The records start

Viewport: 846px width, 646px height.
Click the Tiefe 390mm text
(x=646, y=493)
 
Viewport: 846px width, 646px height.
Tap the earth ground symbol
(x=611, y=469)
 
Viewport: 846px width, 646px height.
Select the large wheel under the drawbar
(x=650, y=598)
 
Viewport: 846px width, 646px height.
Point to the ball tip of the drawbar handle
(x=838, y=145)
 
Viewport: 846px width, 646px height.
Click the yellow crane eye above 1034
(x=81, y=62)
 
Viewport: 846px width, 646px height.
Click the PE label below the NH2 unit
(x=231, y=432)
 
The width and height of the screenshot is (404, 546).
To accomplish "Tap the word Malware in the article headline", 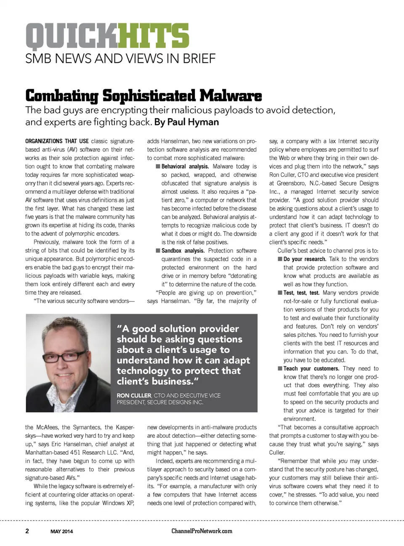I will (x=231, y=96).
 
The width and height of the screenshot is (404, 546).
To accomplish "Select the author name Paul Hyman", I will (x=193, y=122).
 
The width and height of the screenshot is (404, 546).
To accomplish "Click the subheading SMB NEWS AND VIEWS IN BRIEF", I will (x=120, y=59).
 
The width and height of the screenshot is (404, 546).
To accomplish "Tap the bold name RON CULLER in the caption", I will (x=134, y=396).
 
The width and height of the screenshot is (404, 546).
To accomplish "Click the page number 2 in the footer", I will (x=27, y=531).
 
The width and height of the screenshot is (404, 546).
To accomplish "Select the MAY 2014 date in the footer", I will (x=61, y=531).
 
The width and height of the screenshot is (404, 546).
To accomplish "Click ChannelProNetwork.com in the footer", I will (x=202, y=531).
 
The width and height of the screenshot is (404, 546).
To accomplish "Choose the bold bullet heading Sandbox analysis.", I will (x=183, y=250).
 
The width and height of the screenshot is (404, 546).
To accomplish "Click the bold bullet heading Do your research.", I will (x=305, y=259).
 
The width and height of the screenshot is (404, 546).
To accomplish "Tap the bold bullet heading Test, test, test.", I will (x=301, y=293).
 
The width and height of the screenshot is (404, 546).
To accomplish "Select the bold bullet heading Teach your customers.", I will (x=311, y=368).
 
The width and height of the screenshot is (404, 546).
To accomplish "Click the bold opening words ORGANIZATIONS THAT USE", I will (x=57, y=141).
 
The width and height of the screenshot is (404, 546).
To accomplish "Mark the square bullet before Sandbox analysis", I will (x=158, y=250).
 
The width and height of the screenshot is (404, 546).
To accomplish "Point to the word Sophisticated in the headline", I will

The records end

Rewrite the data from its first line through the line containing "(x=231, y=432)", requests included, with every coordinate in the answers multiplied by 1.15 and rounded to a whole number, halves rounding up. Leave everything else unchanged.

Viewport: 846px width, 646px height.
Click the Tiefe 390mm text
(x=743, y=567)
 
Viewport: 846px width, 646px height.
Tap the earth ground symbol
(x=703, y=539)
 
Viewport: 846px width, 646px height.
Select the large wheel under the drawbar
(x=748, y=688)
 
Viewport: 846px width, 646px height.
Point to the ball tip of the drawbar handle
(x=964, y=167)
 
Viewport: 846px width, 646px height.
Click the yellow crane eye above 1034
(x=93, y=71)
 
Viewport: 846px width, 646px height.
Click the PE label below the NH2 unit
(x=266, y=497)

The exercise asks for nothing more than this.